After the GAN-based augmentation to enrich the ERM data, we built a CNN classifier model for ERM detection. We used ResNet50 and EfficientNetB0 as the backbone CNN models for the classifiers. These architectures have been recognized as standard models owing to their robustness and performance [25]. The CNN architectures were pre-trained on general image features from the ImageNet data and imported into the workspace. The input images were resized to the input tensor of each original CNN architecture (224 pixels × 224 pixels for ResNet50 and EfficientNetB0). The last layers of the CNN architecture were replaced with a modified fully connected network layer (with 2 × 2048 weights and 2 × 1 bias) and two softmax functions for the two classes (ERM and healthy), which set the output of the prediction score to a range of zero to one, which corresponds to the prediction probability of each class. All CNN training procedures were optimized using stochastic gradient descent (SGD) with a momentum algorithm (SGD learning rate = 0.0001) and a mini-batch size of 20 over 100 epochs, which are the fine-tuning parameters for transfer learning. Using the Grad-CAM technique, attention heat maps were generated from the last layers of the softmax and the activation convolutional layers of the trained CNN model. This visualization indicates whether the CNN model was properly trained with a focus on the ERM features. To determine the best data-augmentation strategy, we trained the CNN weights using no augmentation, simple geometric transformation (classic augmentation) to balance the case–control datasets (ERM data oversampling), and GAN-based augmentation. For an additional comparison experiment, we adapted the denoising diffusion probabilistic model (DDPM) [26, 27] and CutMix [28] to augment the ERM data. A pretrained vision transformer (ViT) with transfer learning software [29] was used to check whether the performance could be improved.

Statistical analysis

The performance of the CNN models for detecting ERM was evaluated using metrics including: the area under the curve (AUC) of the receiver operating characteristics (ROC), sensitivity, and specificity. Due to the characteristics of the imbalanced data, we adopted Youden’s index, a standard threshold method that assigns equal weights to sensitivity and specificity.

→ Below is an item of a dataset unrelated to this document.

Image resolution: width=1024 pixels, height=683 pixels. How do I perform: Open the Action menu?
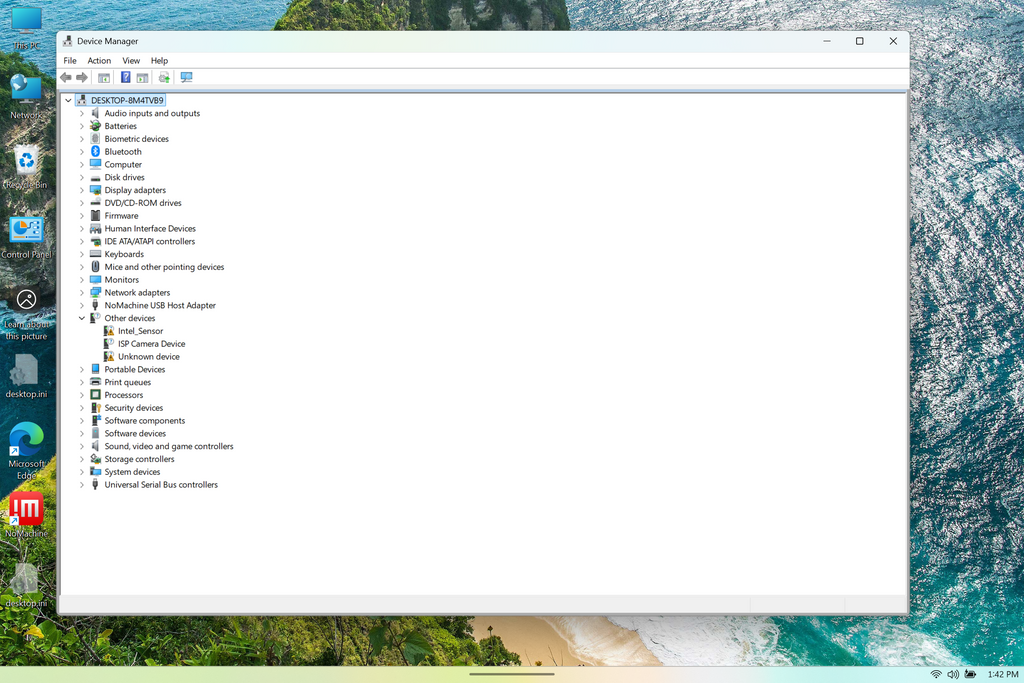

Initially, we trained the GAN models based on traditional augmentation. Figure 4 shows the representative results of GAN image generation. The CFP images with ERM synthesized showed the basic structures of the macula, with the optic nerve, vascular arcade, and fovea, for all GAN techniques. The synthetic images generated by the DCGAN were of low quality and had distinct artifacts. The synthetic images generated by the CycleGAN also had some checkerboard artifacts and showed insignificant ERM features. Compared to DCGAN and CycleGAN, StyleGAN2 synthesizes realistic CFP images with significant ERM features. After an ophthalmologist reviewed the images generated by the GAN models, we retained 2,000 CFP images with ERM for each GAN technique and added them to the original training dataset. As shown in Fig. 5, an ERM attribute can be infused into the CFP by adjusting the latent space of the trained StyleGAN2 in a certain direction. However, because ERM is not completely independent of other factors, other changes in CFP are associated with ERM generation.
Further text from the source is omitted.